→ **Exercise prompt**: Wherever the string "agent" appears in the listing, copy that line.

.....

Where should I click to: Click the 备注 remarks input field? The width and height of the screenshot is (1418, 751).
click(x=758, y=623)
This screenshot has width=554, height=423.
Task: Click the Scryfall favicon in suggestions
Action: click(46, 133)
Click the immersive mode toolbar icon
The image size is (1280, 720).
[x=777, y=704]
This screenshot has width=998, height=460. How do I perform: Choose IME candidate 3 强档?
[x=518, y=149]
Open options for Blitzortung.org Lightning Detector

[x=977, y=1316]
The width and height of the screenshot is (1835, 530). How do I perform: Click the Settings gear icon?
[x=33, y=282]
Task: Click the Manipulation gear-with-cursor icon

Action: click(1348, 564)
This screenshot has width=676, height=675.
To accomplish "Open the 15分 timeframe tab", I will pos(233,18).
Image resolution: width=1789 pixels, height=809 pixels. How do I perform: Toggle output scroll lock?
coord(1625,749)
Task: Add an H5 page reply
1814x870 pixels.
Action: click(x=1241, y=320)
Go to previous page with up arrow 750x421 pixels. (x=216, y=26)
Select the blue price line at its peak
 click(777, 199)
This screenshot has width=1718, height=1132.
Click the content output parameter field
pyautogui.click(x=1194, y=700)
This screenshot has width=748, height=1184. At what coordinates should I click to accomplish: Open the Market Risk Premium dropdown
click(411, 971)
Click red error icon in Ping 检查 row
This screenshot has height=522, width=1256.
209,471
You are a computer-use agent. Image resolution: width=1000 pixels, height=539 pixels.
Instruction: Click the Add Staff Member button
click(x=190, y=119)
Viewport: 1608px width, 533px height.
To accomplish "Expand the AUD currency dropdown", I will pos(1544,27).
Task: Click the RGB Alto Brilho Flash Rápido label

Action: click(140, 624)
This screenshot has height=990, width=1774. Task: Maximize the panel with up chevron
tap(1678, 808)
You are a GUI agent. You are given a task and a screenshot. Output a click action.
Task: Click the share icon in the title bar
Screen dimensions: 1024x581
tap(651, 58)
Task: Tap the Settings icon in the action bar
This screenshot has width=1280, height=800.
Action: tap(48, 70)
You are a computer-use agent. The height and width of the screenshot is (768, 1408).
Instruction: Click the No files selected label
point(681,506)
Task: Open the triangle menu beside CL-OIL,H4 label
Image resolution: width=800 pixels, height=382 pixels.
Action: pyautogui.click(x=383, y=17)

.....

→ **Response**:
You are a computer-use agent. Image resolution: width=1000 pixels, height=539 pixels.
You are a GUI agent. You are given a task and a screenshot. Output a click action.
You are a computer-use agent. The height and width of the screenshot is (768, 1408).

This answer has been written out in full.